AnalyticDB for MySQL supports two methods to access data in Lindorm wide tables: using Java Database Connectivity (JDBC) and using the Spark Datasource V2 interface. The differences between the two methods are as follows:

  • The JDBC method supports accessing only the default database in a Lindorm wide table.

  • The Spark Datasource V2 interface method supports accessing any database in a wide table.

  • The Lindorm team reports no significant difference in efficiency between the two methods because the Spark Datasource V2 interface also concatenates SQL statements at the underlying layer.

Access wide table data using JDBC

  1. Obtain the virtual private cloud (VPC) endpoint for LindormTable SQL. For more information, see View endpoints.

  2. Download the Lindorm JDBC Driver dependency and upload the JAR package to OSS. For more information, see Upload a file.

    Note

    The version of lindorm-all-client must be 2.1.6.

  3. Log on to the AnalyticDB for MySQL console. In the upper-left corner of the console, select a region. In the left-side navigation pane, click Clusters. Find the cluster that you want to manage and click the cluster ID.

  4. In the navigation pane on the left, click Job Development > SQL Development.

  5. In the SQLConsole window, select the Spark engine and the job resource group.

* **Work to do**
[1] According to the page on reaching Lindorm wide tables from AnalyticDB for MySQL, why is there no big efficiency gap between the two access methods?
[2] Write the next part of the page on reaching Lindorm wide tables from AnalyticDB for MySQL, picking up where it stops.
The lines placed after this text have no part in any task.

* **Material**
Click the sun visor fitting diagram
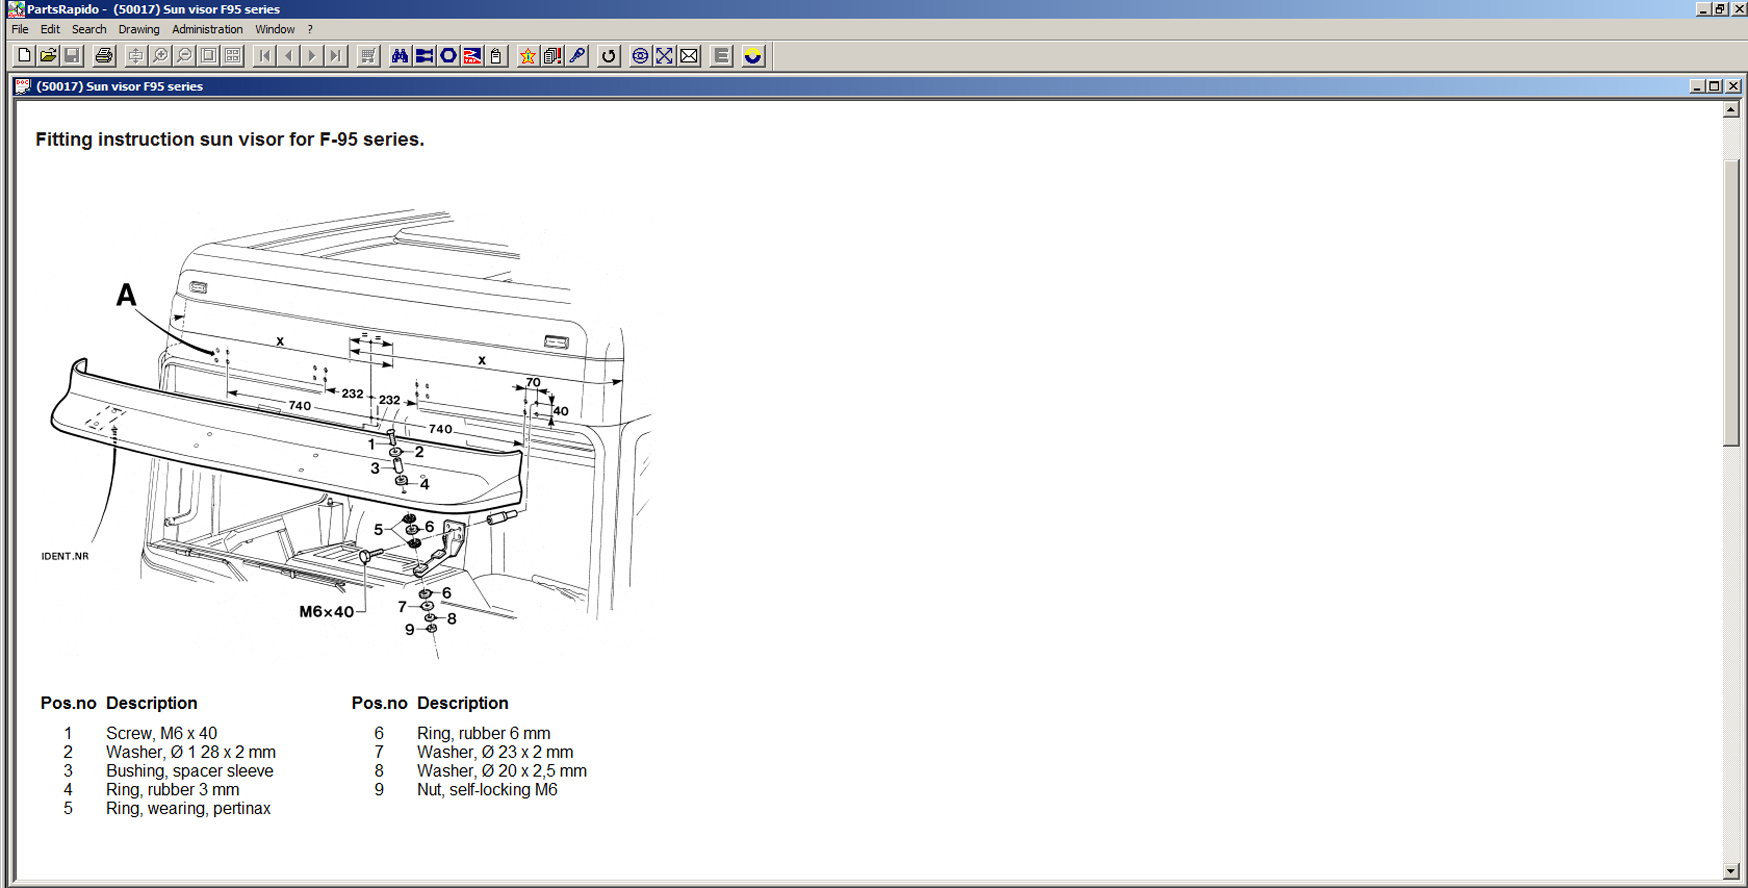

* **Results in order**
[1] The Spark Datasource V2 interface also concatenates SQL statements at the underlying layer. So the Lindorm team reports no significant difference in efficiency between it and the JDBC method.

[2]
  6. In the SQLConsole window, enter the following job content:

    set spark.adb.eni.enabled=true;
    set spark.adb.eni.vswitchId=<vsw-bp14pj8h0k5p0kwu3****>;
    set spark.adb.eni.securityGroupId=<sg-bp11m93k021tp4ca****>;
    
    add jar oss://<bucketname>/hbase_jars/lindorm-all-client-2.1.6.jar;
    
    CREATE TEMPORARY VIEW tb
    USING org.apache.spark.sql.jdbc
    OPTIONS (
      driver 'com.aliyun.lindorm.table.client.Driver',
      url 'jdbc:lindorm:table:url=http://ld-bp1ttz8833x9c****-proxy-lindorm.lindorm.rds.aliyuncs.com:30060/default', -- private network address
      dbtable 'tb',
    -- The database username obtained from the Lindorm console
      user 'test',
    -- The database password obtained from the Lindorm console
      password 'password',
      fetchsize 10000
    );
    
    -- Create an external OSS database and table
    create database if not exists external_oss_db location 'oss://<bucketname>/warehouse/db';
    create table if not exists external_oss_db.lindorm_table_1(id string, name string) using parquet location 'oss://<bucketname>/warehouse/db/lindorm_table_1/';
    
    -- Insert data from the Lindorm wide table into the external OSS table
    insert into external_oss_db.lindorm_table_1 select * from tb;
    
    -- Read data from the external OSS table
    select * from external_oss_db.lindorm_table_1;

    Parameter description:

    Parameter

    Description

    jar

    The OSS path where the JAR package that you downloaded in Step 2 is stored.

    driver

    The Lindorm JDBC Driver dependency. The value is fixed at com.aliyun.lindorm.table.client.Driver.

    url

    The VPC endpoint for LindormTable SQL that you obtained in Step 1. The format is

    VPC endpoint for LindormTable SQL/database name.

    For example: jdbc:lindorm:table:url=http://ld-bp1ttz8833x9c****-proxy-lindorm.lindorm.rds.aliyuncs.com:30060/default

    dbtable

    The name of the Lindorm wide table database. In this example, the value is tb.

    user

    If you forget the user password, you can change it in the cluster management system of LindormTable.

    password

    fetchsize

    The number of data rows to read per connection. You can adjust this value as needed.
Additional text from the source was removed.